GIVEN RECORDS
□ □ □ □ □ □ □

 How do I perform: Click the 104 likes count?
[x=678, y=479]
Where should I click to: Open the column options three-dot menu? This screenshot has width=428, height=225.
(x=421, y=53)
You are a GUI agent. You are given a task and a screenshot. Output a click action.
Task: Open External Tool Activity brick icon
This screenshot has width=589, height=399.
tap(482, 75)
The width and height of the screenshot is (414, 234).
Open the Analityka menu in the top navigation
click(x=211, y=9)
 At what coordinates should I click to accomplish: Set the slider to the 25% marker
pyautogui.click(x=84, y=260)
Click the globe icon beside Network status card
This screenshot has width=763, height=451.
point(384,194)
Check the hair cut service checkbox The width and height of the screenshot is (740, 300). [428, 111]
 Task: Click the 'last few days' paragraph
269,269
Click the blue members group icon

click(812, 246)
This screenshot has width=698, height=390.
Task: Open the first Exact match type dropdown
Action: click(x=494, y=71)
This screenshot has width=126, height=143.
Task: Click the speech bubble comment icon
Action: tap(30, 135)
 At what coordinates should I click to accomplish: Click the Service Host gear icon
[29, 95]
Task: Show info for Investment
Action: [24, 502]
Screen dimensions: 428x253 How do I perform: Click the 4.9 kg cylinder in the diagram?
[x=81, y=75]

□ □ □ □ □ □ □

WHAT YOU ARE ASKED TO DO
Reproduce exactly the lines from the one containing "At what coordinates should I click to accomplish: Set" through the last line of the records, both included, and nothing else.

OUTPUT FOR THIS EXERCISE
 At what coordinates should I click to accomplish: Set the slider to the 25% marker
pyautogui.click(x=84, y=260)
Click the globe icon beside Network status card
This screenshot has width=763, height=451.
point(384,194)
Check the hair cut service checkbox The width and height of the screenshot is (740, 300). [428, 111]
 Task: Click the 'last few days' paragraph
269,269
Click the blue members group icon

click(812, 246)
This screenshot has width=698, height=390.
Task: Open the first Exact match type dropdown
Action: click(x=494, y=71)
This screenshot has width=126, height=143.
Task: Click the speech bubble comment icon
Action: tap(30, 135)
 At what coordinates should I click to accomplish: Click the Service Host gear icon
[29, 95]
Task: Show info for Investment
Action: [24, 502]
Screen dimensions: 428x253 How do I perform: Click the 4.9 kg cylinder in the diagram?
[x=81, y=75]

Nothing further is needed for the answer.